**Work instruction:** Scan the entries below and say how many lines contain "computer". Write only the number.

Top of Provided records

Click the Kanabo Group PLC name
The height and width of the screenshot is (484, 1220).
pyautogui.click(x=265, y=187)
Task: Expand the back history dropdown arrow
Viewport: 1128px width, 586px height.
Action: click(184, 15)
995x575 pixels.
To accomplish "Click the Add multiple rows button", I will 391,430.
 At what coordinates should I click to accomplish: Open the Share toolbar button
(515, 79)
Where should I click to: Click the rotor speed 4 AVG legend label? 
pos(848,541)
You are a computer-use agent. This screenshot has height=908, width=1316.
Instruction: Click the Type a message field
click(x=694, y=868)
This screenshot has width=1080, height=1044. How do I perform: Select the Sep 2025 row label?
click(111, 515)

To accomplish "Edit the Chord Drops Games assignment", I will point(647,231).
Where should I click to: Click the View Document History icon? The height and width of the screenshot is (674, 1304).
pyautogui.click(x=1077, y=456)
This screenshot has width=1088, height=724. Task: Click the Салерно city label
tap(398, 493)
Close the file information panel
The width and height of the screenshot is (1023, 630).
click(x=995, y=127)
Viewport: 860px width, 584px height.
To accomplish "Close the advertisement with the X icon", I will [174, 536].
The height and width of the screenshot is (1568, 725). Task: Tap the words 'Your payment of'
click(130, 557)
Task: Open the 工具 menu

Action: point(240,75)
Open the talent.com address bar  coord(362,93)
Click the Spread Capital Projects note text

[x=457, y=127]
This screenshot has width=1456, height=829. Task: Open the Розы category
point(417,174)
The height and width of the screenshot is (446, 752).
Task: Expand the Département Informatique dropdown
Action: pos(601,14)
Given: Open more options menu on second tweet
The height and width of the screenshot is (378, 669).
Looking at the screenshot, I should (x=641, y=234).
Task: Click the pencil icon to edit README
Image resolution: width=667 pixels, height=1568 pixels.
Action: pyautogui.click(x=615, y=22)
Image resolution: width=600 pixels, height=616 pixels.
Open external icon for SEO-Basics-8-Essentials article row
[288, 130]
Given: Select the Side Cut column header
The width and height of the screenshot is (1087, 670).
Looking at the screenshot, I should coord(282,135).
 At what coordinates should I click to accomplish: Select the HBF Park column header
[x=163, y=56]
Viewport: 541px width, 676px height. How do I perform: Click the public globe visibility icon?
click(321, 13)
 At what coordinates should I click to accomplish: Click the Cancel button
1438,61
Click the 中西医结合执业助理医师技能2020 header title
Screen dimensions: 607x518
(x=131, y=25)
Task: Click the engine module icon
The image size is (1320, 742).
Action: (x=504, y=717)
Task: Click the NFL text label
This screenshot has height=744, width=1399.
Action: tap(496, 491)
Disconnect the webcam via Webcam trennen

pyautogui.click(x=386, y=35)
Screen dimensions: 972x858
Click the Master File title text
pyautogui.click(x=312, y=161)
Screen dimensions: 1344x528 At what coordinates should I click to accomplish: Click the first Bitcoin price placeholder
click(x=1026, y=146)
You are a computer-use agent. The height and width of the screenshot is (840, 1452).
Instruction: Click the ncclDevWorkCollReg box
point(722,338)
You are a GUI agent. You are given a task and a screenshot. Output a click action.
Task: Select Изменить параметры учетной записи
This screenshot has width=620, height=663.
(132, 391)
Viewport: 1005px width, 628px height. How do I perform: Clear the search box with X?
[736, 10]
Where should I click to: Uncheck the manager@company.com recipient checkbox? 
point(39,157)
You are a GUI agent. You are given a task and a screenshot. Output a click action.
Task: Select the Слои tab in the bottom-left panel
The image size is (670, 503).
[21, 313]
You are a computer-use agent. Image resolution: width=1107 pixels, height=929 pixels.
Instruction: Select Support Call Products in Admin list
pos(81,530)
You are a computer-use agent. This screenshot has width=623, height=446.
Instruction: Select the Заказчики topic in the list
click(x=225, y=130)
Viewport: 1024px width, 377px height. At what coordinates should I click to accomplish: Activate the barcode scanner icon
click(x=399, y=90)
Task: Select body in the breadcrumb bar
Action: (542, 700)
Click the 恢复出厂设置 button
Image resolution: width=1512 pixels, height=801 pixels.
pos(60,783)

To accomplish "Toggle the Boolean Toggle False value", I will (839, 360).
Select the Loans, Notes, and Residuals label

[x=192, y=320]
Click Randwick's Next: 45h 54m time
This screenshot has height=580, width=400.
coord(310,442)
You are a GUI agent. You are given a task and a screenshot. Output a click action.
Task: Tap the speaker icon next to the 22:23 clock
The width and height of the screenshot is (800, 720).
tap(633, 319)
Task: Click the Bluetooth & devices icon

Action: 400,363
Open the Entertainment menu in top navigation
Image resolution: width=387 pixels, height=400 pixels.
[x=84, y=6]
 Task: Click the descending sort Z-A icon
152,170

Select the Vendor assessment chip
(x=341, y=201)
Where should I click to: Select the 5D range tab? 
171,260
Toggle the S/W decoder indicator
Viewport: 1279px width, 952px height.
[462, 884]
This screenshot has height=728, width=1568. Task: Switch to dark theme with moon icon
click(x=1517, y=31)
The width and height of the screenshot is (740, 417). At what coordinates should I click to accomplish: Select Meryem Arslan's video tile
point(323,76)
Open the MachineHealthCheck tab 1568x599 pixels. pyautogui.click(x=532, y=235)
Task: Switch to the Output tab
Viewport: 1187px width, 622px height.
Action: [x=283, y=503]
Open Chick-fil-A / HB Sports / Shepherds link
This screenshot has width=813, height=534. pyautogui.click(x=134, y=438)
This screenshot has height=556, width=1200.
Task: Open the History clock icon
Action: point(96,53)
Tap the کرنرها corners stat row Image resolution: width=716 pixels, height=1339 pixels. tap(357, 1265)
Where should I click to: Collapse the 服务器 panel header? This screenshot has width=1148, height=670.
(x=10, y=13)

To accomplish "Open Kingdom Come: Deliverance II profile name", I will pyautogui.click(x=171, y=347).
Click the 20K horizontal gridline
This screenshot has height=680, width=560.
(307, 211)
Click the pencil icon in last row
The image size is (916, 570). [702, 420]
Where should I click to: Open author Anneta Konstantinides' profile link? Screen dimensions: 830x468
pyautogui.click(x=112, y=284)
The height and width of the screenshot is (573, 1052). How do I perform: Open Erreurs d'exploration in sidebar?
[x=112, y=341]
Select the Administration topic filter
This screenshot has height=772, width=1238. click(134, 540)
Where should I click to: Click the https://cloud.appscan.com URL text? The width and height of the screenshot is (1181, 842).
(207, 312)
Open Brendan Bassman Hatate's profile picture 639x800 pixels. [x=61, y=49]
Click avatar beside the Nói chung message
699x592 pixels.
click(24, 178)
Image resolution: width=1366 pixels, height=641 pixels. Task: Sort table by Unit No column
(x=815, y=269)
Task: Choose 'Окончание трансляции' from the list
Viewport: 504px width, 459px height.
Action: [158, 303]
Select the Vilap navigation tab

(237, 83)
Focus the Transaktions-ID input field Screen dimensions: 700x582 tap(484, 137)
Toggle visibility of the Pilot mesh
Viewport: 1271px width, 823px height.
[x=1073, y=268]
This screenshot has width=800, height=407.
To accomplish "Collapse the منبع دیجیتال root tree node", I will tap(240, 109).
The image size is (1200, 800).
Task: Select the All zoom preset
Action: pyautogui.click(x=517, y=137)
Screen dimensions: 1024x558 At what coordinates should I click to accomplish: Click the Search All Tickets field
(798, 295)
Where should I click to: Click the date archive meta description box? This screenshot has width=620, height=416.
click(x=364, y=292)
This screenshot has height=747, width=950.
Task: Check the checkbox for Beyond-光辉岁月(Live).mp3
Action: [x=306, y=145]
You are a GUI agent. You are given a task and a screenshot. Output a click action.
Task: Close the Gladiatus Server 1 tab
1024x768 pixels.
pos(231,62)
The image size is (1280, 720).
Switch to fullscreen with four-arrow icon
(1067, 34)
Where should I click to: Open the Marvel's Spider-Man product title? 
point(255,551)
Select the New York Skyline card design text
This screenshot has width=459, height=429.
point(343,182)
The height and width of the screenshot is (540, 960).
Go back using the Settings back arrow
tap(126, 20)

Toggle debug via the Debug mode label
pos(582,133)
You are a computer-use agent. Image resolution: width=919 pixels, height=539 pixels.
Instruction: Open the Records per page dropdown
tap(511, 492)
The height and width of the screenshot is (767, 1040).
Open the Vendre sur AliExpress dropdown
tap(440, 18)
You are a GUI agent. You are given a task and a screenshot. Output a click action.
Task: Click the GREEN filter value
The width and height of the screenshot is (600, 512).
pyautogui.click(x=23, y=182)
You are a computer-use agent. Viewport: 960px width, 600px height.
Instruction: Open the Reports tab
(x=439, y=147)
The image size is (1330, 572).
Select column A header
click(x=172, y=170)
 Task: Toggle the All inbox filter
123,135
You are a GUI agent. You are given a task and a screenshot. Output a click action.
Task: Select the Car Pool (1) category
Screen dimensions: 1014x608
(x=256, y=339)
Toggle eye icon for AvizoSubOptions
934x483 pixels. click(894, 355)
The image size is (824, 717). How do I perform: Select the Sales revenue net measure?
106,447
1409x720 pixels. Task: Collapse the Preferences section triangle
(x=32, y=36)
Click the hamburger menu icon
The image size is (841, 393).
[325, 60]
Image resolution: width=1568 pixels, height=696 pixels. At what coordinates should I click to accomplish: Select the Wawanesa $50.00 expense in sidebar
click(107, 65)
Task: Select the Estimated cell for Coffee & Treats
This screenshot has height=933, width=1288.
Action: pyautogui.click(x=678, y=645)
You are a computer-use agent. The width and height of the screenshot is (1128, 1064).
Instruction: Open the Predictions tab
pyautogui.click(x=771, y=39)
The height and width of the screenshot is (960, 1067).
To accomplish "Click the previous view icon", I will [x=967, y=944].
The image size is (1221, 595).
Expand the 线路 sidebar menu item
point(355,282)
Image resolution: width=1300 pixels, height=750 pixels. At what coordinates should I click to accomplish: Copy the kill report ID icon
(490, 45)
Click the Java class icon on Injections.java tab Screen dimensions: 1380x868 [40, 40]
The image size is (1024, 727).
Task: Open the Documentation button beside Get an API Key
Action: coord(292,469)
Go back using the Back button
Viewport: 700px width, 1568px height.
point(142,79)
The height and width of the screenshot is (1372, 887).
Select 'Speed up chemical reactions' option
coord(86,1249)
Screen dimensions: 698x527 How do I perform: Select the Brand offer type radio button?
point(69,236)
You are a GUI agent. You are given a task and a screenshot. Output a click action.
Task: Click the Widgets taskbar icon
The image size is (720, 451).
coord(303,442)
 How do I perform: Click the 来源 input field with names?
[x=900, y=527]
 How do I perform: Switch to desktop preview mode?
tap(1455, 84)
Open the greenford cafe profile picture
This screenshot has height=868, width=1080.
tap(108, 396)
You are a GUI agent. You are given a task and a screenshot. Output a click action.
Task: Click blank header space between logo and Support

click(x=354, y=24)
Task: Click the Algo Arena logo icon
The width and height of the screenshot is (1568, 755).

Bottom of Provided records

**Result:** 7